(Input)

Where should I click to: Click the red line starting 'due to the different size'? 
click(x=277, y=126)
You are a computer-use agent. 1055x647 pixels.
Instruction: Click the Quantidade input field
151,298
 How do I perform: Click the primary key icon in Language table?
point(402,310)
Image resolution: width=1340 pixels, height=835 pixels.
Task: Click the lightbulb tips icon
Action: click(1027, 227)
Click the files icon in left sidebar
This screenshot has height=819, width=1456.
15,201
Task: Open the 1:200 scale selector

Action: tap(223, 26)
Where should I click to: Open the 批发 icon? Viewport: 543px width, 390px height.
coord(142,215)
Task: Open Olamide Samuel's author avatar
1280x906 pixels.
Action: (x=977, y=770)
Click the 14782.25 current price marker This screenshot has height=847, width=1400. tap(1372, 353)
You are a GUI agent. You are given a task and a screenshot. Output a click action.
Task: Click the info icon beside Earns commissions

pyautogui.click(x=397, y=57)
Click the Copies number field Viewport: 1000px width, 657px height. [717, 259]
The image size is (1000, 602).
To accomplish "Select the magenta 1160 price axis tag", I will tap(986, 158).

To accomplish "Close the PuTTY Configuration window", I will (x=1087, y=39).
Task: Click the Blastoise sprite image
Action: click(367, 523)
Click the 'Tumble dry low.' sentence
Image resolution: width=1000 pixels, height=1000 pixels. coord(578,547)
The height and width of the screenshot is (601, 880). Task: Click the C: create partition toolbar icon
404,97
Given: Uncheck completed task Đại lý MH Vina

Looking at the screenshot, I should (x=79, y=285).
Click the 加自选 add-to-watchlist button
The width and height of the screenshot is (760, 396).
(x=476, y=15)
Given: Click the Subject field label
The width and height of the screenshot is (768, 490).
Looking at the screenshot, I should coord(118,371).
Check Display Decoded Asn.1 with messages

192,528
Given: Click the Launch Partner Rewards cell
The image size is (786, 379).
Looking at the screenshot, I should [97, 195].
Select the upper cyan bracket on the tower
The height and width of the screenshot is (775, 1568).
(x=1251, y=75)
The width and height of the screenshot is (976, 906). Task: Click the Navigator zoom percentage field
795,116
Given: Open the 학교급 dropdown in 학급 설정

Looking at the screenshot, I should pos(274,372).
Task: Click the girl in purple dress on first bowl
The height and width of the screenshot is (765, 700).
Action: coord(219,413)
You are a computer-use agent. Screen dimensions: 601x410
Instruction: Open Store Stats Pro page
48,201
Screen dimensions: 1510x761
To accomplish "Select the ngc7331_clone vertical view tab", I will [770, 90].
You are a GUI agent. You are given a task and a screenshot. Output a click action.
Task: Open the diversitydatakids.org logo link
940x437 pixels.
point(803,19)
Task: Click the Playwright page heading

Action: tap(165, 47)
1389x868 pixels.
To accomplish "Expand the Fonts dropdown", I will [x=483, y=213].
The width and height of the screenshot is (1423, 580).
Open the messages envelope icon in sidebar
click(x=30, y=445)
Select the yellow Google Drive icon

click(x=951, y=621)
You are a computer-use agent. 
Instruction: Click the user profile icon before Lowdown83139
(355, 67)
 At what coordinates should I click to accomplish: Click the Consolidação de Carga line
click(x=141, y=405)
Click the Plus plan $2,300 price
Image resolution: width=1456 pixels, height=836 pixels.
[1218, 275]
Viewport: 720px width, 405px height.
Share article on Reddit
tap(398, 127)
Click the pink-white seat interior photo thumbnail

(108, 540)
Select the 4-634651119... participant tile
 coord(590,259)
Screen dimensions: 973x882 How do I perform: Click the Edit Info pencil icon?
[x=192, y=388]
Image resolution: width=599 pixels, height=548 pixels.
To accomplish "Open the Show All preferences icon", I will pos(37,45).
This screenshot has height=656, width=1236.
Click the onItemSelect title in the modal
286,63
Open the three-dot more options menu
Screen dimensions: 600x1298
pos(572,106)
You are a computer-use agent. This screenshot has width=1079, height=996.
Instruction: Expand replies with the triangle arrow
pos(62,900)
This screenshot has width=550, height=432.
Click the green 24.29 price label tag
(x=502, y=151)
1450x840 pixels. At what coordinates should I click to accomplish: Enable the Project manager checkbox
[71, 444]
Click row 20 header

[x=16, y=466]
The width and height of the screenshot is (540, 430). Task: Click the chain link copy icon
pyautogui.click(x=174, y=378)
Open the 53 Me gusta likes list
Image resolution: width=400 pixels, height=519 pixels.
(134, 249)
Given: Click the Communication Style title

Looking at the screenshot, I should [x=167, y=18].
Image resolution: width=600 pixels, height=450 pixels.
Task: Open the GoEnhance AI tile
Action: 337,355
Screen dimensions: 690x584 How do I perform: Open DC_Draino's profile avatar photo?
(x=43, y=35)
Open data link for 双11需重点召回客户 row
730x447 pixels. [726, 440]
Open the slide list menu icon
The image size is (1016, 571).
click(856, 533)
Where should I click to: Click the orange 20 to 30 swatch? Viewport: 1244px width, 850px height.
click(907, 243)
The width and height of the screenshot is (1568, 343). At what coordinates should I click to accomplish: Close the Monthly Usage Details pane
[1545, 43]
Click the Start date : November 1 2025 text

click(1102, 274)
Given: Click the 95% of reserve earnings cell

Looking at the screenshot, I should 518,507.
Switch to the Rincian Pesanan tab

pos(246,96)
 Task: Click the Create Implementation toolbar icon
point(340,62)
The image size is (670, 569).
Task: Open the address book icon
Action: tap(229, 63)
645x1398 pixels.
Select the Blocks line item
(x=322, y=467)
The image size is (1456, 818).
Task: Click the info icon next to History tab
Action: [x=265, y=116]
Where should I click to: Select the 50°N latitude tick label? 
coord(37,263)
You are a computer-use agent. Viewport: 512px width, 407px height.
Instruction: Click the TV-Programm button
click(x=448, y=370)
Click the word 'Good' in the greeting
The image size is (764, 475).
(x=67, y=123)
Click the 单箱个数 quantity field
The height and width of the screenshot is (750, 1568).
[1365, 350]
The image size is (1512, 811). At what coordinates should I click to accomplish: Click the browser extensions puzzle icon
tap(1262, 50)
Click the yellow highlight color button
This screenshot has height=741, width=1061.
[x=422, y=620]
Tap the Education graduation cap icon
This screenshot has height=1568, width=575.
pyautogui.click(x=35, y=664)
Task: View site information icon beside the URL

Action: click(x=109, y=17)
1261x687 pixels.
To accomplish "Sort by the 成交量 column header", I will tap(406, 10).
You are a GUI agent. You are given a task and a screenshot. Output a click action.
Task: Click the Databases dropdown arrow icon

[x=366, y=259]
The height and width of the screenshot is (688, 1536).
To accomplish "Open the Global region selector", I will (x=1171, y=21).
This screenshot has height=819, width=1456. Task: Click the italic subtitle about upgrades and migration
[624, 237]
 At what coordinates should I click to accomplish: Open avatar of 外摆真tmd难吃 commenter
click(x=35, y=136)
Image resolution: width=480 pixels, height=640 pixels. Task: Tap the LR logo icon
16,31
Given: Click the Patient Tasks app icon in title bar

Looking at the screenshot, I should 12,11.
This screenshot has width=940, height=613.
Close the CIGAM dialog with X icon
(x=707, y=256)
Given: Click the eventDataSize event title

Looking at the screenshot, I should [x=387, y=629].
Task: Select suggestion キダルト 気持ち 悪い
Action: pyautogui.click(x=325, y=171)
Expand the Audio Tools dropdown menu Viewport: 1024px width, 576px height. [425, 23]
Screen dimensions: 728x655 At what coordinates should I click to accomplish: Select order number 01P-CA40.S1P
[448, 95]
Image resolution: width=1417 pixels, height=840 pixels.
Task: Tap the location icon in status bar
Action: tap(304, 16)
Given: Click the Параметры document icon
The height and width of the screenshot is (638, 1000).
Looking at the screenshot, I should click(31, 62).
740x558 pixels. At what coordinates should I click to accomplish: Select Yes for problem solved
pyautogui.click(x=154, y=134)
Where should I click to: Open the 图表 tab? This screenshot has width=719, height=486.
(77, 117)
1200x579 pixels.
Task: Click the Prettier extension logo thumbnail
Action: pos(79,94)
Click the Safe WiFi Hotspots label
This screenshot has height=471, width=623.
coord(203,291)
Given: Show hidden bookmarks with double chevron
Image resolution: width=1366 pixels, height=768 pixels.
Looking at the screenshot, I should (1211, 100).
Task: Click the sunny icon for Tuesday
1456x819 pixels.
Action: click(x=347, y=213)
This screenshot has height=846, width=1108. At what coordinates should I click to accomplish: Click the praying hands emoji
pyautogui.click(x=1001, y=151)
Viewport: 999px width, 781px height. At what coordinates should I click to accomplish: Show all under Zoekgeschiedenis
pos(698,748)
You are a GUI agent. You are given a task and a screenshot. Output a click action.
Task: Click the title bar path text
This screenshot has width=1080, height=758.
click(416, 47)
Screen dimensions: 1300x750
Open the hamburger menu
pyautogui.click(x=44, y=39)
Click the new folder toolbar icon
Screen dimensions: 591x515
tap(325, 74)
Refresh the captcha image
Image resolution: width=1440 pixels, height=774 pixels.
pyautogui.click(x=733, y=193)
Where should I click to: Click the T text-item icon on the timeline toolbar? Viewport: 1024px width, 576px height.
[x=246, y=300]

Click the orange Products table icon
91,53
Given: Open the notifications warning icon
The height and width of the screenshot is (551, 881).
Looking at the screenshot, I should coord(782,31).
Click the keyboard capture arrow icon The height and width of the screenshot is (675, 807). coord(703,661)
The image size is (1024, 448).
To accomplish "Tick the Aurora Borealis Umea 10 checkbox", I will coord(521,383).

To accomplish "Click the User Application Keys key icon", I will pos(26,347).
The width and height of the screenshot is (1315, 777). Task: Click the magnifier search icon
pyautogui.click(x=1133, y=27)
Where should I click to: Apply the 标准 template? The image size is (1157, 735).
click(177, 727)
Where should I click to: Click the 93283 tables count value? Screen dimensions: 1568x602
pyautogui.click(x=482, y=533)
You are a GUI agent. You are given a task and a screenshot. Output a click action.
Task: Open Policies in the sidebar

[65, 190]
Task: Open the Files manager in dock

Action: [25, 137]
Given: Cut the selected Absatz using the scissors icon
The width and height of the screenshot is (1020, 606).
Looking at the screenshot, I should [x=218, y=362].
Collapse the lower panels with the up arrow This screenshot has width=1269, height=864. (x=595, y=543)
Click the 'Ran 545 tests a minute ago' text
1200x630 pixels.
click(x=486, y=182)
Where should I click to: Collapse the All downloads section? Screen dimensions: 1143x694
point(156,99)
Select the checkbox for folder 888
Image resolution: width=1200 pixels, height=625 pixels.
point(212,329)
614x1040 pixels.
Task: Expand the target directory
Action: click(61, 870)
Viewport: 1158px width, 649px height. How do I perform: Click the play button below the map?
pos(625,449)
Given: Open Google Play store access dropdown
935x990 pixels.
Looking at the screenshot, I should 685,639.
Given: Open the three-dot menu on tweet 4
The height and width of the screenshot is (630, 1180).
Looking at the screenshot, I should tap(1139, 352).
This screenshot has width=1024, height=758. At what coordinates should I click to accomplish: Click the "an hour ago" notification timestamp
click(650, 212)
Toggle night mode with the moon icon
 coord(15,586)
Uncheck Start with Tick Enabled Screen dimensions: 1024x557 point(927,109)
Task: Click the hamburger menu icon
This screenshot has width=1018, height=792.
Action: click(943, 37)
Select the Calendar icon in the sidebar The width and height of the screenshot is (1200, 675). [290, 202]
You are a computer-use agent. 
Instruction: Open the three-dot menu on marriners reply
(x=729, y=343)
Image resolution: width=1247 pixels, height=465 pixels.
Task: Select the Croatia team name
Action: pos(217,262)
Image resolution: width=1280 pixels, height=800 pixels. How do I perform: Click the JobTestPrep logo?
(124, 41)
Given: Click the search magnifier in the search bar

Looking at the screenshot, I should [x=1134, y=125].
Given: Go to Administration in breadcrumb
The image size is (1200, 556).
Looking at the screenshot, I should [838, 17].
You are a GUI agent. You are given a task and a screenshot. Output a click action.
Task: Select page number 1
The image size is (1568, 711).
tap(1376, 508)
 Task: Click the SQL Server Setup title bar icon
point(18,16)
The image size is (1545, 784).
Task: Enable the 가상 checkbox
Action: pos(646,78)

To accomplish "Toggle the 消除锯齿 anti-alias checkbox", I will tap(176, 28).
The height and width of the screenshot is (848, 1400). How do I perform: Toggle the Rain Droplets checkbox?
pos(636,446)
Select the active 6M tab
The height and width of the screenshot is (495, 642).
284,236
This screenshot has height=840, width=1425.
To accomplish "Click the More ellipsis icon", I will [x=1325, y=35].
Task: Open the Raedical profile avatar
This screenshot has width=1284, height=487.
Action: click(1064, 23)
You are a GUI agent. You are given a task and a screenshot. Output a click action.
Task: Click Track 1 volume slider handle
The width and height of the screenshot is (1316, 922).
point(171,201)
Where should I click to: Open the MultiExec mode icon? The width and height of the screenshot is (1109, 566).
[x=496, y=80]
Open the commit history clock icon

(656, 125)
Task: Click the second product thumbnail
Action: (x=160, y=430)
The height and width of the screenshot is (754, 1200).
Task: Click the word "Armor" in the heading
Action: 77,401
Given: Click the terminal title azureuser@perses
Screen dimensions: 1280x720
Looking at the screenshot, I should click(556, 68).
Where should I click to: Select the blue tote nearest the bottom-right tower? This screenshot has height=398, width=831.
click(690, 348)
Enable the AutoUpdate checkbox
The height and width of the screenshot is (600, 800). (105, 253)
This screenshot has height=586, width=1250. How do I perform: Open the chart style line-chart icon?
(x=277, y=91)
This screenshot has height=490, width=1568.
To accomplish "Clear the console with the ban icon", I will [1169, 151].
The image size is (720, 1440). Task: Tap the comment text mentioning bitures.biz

(End Input)

§ **What the task requires**
Only the number is wanted: how many lines in the preceding entries hold the string "folder"?

§ **Answer for this exercise**
2